При осмотре Бахчисарайского дворца только терема и гаремы с их решетками, оградами и маленькими садиками у каждого казались мне чем-то грустным и тяжелым (341).
Осмотрев все интересное в Бахчисарае, мы хотели видеть городок евреев-караимов, которые отличаются особенной честностью и красотой <…>, но странно, что женщины у них взаперти и не смеют показываться, как и у татар (342).
Описывая встречавшиеся на обратной дороге татарские погребальные процессии, мемуаристка замечает: «но женщины не присутствовали и на похоронах» (343).
Здесь, на мой взгляд, мы сталкиваемся с описанным Джулией Ватсон процессом объективированной, замещенной самоидентификации[395]. Проблема несвободы, ограниченности женских интересов, подчиненности всей женской жизни цели нравиться мужчине-собственнику и т. п. обсуждается не в собственном дискурсе, но в «чужом». Это они, другие, дикие, живут так.
Однако упорное подчеркивание проблемы, подробность ее обсуждения говорят о важности и актуальности подобных вопросов для собственной жизни и собственного Я. По сравнению с ними, дикими и несвободными, Я — свободная европейская женщина, но я способна отождествлять себя с ними, — вероятно, оттого, что эти проблемы не столь экзотические, как это изложено «на поверхности текста».
Такое обсуждение существенных личных проблем и построение своего Я через образы других женщин, представленных как неблизкие, как своего рода чужие, как мне кажется, очень важно для текста Скалон.
Особенно подробно и пристрастно в Воспоминаниях Скалон рассказаны истории двоюродной сестры и тезки автора — Софьи Николаевны Капнист (Софийки) и Екатерины Армановны Капнист (урожденной графини Делонвиль) — жены Петра Николаевича (родного брата Софийки и двоюродного брата мемуаристки).

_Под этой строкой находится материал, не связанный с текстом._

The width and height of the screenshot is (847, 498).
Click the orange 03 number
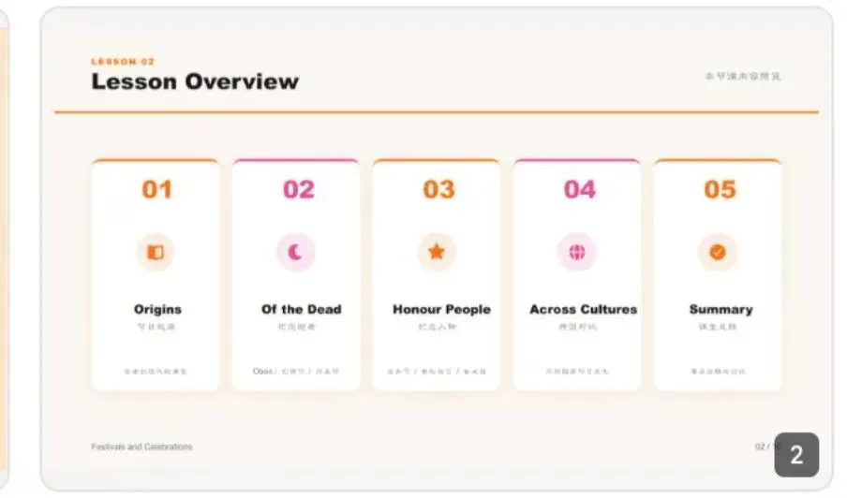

Обе они в общем не особенно симпатичны, не особенно близки и не особенно понятны автору воспоминаний; тем интереснее проанализировать, чем вызван столь живой и пристальный интерес Софьи Скалон к их личностям и их жизненным историям.
Ведь если другие оказываются на первом плане, а женский писатель — на втором, то, как предполагает Джулия Ватсон, «это перемещение в тень Другого может быть актом освобождения от принуждений конвенциональных установок женской жизни»[396]. То есть, пытаясь освободить себя от конвенций, женский творческий голос творит свое Я через другого, причем этот другой не становится псевдонимом, маской Я, а сохраняет собственную идентичность. «Метонимия имплицитной для женской автобиографии стратегии другости — представления Я через образы других — на самом деле в меньшей степени замена, замещение (substitution), а в большей степени — построение (constitution) автобиографического Я, где внутренние другие, кажется, принимают самые преувеличенные размеры как очевидный предмет (субъект) жизнеописания»[397].
В случае Скалон на первый взгляд речь не идет об осознанном, открыто заявленном в тексте желании «освободить себя от конвенций», но этот вопрос обсуждается именно «метонимически» — через две ненормальные, «неконвенциональные» женские судьбы.